3.2. Determination of Date of Issuance or Sale of Common Shares. For
purposes of Paragraph 3.1, in case the Company shall take a record of the
holders of its Common Shares for the purpose of determining holders entitled (x)
to receive a dividend or other distribution payable in Common Shares, Options or
Convertible Securities, or (y) to subscribe for or purchase Common Shares,
Options or Convertible Securities, then such record date shall be deemed to have
been issued or sold upon the declaration of such dividend or the making of such
other distribution or the date of the granting of such right or subscription or
purchase, as the case may be.
3.3. Subdivisions and Combinations.
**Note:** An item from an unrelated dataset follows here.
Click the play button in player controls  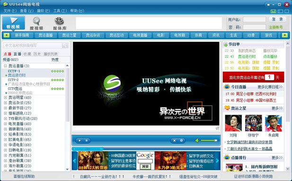pos(80,140)
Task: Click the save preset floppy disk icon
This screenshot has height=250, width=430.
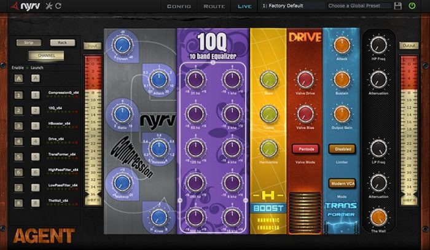Action: (x=397, y=6)
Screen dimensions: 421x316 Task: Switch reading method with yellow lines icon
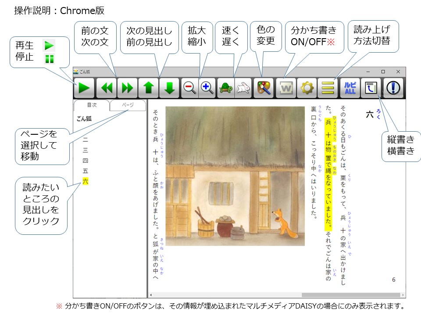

In case the Company shall at any time
subdivide (other than by means of a dividend payable in Common Shares covered by
subparagraph 3.1(8)) its outstanding Common Shares into a greater number of
shares, the Purchase Price in effect immediately prior to such subdivision shall
be appropriately reduced, and, conversely, in case the outstanding Common Shares
of the Company shall be combined into a smaller number of shares, the Purchase
Price in effect immediately prior to such combination shall be proportionately
increased.
3.4. Reorganization, Reclassification, Consolidation, Merger or Sale of
Assets. If any capital reorganization or reclassification of the shares of the
Company, or consolidation or merger of the Company with another corporation, or
the sale of all or substantially all of its assets to another corporation shall
be effected in such a way that holders of Common Shares shall be entitled to
receive stock, securities, cash or other property with respect to or in exchange
for Common Shares, then, as a condition of such reorganization,
reclassification, consolidation, merger or sale, lawful and adequate provision
shall be made whereby the Holder of this Warrant shall have the right to acquire
and receive upon exercise hereof such common stock, securities, cash or other
property issuable or payable (as part of the reorganization, reclassification,
consolidation, merger or sale) with respect to or in exchange for such number of
outstanding Common Shares of the Company as would have been received upon
exercise of this Warrant at the Purchase Price then in effect. The Company will
not effect any such consolidation, merger or sale unless prior to the
consummation thereof the successor corporation (if other than the Company)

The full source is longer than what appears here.